> **Task to complete**: Pick out every line in the records below that contains the word "Select", and copy each of those lines.
[start of Exercise material]
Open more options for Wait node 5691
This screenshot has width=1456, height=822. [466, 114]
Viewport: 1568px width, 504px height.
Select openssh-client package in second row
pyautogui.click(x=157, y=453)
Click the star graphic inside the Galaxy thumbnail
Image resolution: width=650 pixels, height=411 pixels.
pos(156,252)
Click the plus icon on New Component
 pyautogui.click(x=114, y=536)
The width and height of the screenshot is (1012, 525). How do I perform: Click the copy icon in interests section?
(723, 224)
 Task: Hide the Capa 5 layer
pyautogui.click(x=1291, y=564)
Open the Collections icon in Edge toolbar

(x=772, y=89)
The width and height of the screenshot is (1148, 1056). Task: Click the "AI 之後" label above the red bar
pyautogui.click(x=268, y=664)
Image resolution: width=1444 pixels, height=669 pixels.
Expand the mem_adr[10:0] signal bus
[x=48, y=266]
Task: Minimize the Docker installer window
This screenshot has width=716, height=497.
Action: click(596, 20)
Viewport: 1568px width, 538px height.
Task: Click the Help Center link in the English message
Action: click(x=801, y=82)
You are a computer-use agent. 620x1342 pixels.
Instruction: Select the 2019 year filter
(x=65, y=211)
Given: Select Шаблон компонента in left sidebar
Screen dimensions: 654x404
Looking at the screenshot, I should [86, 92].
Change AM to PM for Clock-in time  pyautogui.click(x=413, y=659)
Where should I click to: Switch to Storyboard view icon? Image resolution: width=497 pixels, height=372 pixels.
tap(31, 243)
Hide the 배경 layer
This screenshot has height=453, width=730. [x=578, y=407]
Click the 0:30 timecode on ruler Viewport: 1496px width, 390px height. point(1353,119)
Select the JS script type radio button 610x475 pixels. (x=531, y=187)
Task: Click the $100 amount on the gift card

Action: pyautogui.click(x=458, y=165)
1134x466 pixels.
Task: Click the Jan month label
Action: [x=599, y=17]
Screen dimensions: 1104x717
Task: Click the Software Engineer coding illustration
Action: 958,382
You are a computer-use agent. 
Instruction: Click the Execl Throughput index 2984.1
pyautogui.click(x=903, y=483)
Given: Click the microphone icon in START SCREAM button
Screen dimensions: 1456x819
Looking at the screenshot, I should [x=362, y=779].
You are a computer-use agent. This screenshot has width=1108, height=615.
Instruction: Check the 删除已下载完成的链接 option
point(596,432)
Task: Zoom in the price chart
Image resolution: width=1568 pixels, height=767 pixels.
[end of Exercise material]
> **Solution to this problem**:
Select openssh-client package in second row
Instruction: Select the 2019 year filter
Given: Select Шаблон компонента in left sidebar
Select the JS script type radio button 610x475 pixels. (x=531, y=187)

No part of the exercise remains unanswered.